For the decade that Brie Ruais has been pressing and prodding clay into sculptural works, each the equivalent of her body weight, her art has asserted an implicit material connection to the earth. Recently, the Brooklyn-based artist has made that connection to land explicit. In a series from 2018–19, Ruais mapped her garden, Borges-style, her clay record of the area at one-to-one scale with the terrain represented. Ruais spread her earthen matter of choice over paving and other earthen matter, imprinting the clay with the pressure of her hands and feet as well as plant material from the site. As has been her method, she then cut the irregularly shaped slab into sections, applied glaze selectively, fired the tiles, and regrouped them on the wall. Ruais’s work has long chronicled the process of its own making; now it also chronicles place.
The pieces shown at Night Gallery—sculptures, photographs, and an installation (all 2020)—derive from road trips to the Western states. Reviewing a Ruais show in Los Angeles in 2014, I wrote that she made “earthworks on the scale of the individual body.” Her own weight continues to serve as a metric, while her own knuckles, knees, fingers, and toes remain her tools for shaping spirals, C-curves, and centrifugal patterns. But now the scale and scope of the work have expanded with Ruais’s adoption of the Great Basin in Nevada as both source and setting. The shift aligns her ever closer with site-specific, process-oriented, performative precedents of the ’60s and ’70s by artists as diverse as Michelle Stuart, Judy Chicago, Ana Mendieta, and Richard Long.
Four color photographs in the show, shot with a drone-mounted camera, offered aerial views of unfired sculptures Ruais made and left in situ. These ephemeral interventions, primal marks of presence acted upon by weather and time, call attention to geological phenomena as well as to functional purposes assigned to the land.
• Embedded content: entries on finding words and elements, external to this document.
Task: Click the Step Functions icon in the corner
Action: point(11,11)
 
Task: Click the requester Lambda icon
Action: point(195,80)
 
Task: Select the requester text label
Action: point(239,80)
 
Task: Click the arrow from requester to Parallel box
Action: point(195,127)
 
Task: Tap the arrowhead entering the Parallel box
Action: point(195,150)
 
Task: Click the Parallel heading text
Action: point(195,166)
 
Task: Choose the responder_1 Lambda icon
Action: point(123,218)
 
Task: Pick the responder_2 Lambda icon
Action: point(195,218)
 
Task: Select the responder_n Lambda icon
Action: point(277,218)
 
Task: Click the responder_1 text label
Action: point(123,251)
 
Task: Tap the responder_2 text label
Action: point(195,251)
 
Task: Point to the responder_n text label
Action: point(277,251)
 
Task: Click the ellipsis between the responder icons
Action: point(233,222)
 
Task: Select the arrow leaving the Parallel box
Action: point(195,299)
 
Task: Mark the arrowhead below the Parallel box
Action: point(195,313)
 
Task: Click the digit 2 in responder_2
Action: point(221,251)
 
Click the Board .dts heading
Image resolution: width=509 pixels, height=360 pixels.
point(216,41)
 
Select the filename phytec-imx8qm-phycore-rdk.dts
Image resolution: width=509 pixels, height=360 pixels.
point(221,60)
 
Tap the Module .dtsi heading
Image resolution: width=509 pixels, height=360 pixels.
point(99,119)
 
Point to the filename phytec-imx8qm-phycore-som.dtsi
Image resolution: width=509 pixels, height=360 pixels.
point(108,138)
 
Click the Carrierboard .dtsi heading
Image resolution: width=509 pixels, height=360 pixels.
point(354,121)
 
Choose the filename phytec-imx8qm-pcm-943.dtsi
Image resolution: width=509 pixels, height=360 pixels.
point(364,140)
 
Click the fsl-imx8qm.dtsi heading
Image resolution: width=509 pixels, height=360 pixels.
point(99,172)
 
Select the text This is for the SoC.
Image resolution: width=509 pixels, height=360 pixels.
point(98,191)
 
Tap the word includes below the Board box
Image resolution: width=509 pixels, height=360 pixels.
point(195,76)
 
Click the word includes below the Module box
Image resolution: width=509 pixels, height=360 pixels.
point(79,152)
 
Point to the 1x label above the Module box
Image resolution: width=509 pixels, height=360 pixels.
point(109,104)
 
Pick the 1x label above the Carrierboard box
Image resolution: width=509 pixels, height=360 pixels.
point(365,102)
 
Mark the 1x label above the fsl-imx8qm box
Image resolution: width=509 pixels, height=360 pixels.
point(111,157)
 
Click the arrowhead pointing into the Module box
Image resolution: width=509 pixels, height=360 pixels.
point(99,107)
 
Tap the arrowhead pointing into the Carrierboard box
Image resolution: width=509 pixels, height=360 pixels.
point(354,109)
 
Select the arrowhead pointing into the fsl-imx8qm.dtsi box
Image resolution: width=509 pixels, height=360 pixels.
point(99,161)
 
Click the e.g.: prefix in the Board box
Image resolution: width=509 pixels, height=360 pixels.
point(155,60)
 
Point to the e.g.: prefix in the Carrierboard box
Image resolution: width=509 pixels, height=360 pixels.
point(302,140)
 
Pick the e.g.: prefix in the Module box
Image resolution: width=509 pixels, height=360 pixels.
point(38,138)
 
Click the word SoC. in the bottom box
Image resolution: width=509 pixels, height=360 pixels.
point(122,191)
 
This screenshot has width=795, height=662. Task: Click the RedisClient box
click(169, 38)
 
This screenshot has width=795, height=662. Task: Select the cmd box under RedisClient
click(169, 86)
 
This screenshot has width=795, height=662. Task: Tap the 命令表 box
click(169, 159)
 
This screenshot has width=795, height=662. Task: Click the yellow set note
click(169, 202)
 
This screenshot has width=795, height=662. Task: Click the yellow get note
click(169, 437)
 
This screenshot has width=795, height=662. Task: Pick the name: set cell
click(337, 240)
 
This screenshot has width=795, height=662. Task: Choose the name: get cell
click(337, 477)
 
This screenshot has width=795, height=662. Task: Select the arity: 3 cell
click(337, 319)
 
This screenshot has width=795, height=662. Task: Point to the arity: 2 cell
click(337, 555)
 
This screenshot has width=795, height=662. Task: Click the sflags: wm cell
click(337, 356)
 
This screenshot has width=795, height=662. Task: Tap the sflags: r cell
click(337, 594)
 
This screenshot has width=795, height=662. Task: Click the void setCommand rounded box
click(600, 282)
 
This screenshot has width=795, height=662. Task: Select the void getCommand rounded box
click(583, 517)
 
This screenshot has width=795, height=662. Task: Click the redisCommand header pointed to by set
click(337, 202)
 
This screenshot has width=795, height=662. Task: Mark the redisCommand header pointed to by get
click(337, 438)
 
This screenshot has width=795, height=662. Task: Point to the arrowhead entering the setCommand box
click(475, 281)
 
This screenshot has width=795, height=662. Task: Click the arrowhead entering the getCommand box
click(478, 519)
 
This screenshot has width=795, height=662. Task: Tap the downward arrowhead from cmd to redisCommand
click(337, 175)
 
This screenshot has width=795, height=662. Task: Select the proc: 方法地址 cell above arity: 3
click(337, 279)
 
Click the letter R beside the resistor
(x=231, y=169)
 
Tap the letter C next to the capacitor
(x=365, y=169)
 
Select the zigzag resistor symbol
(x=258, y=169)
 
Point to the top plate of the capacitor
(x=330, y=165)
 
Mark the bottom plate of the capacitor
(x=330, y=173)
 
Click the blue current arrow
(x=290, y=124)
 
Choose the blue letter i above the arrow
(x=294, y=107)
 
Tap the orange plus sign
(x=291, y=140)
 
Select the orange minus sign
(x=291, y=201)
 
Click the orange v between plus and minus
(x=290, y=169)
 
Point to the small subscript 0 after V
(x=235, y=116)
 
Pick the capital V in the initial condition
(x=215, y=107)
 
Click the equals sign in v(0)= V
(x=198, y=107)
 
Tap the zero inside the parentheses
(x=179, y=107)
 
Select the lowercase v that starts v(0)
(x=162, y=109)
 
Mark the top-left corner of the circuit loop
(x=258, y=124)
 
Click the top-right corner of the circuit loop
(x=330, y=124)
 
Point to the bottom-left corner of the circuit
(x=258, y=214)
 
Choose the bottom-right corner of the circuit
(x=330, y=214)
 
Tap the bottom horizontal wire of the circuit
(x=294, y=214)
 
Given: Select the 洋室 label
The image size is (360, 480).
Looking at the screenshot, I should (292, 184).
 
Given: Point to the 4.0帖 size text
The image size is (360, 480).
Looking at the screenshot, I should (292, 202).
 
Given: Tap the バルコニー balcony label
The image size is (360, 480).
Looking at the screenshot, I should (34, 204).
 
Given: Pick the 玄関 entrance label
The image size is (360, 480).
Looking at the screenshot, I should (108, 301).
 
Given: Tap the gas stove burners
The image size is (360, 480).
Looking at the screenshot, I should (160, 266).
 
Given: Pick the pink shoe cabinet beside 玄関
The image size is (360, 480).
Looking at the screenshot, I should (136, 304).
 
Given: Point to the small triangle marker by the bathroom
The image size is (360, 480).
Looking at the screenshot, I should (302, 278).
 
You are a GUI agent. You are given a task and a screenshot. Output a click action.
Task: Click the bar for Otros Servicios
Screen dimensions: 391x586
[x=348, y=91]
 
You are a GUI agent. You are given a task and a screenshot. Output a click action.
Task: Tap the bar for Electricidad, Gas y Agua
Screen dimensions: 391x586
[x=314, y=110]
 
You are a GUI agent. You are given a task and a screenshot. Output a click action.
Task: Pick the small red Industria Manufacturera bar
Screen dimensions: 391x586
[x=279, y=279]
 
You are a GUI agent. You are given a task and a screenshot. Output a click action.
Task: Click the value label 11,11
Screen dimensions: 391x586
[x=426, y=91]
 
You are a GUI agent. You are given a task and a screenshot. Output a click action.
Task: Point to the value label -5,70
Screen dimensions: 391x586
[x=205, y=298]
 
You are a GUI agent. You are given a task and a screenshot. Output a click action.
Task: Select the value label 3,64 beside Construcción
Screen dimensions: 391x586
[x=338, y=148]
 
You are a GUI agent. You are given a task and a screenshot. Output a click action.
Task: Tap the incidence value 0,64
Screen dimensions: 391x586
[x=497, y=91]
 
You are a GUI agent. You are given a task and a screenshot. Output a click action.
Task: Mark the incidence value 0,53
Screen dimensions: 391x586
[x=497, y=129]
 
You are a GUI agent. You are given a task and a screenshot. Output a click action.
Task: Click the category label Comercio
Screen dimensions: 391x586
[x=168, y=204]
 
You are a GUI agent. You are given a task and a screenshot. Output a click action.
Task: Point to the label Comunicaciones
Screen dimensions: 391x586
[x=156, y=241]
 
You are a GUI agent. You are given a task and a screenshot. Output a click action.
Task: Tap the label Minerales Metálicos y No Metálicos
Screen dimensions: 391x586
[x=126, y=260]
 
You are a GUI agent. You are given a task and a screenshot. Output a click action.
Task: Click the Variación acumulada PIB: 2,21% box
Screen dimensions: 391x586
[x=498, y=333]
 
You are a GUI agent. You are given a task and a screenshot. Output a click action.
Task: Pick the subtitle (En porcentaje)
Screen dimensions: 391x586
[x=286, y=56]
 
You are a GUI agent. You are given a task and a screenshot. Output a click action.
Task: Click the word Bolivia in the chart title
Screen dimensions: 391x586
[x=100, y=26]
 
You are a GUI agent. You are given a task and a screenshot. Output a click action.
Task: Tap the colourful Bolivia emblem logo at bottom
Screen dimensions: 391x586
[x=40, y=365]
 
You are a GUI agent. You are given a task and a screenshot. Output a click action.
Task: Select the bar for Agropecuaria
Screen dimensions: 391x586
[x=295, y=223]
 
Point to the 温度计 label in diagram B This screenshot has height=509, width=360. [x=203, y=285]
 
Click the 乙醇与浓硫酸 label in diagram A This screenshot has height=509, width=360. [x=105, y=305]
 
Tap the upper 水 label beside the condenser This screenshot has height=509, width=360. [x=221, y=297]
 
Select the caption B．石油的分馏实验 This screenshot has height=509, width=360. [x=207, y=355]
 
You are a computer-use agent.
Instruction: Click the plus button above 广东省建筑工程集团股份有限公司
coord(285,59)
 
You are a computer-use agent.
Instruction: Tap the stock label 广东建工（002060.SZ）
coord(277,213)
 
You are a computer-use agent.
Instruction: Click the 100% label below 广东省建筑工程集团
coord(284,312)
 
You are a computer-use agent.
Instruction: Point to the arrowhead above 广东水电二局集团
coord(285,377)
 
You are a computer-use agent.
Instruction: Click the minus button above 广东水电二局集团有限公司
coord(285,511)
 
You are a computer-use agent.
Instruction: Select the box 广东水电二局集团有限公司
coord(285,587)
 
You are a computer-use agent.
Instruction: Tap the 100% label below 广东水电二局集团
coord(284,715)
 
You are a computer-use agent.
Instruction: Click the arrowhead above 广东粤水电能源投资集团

The pictures’ elevated perspective flattens the scenes and reduces Ruais’s rugged gestures to pictographs, resonant with other distilled features nearby, including the lines of animal and vehicular trails. Three Seasons Passed looks down upon a letter X in clay that has devolved into a pale rust tattoo on the desert’s bleached, parched skin. Another image depicts crosshairs that Ruais has drawn in clay in a clearing. Aerial surveillance is cast here as an instrument of dominance and threat, with the land itself as target.
Several of the wall-mounted sculptures in the show incorporate rocks Ruais gathered from the desert, which added emphatic punctuation to the already dynamic swirls and bursts, glazed in painterly swipes of pewter, wine, jade, and milk. An installation constructed in the gallery, a long, low rock wall imposing a border between unfired stoneware starbursts on the ground, one white, one reddish-brown, introduced metaphors of social critique, in its form and title: The things we build, the things we let fall apart, the things we destroy.
Ruais’s work has a palpable, here, now immediacy. Even so, it assumes a kind of conceptualizing distance, a meta-perch over the essentials of time, place, raw matter, motion, the body. Ultimately, what she sculpts are the pulsing energies and directional forces animating it all.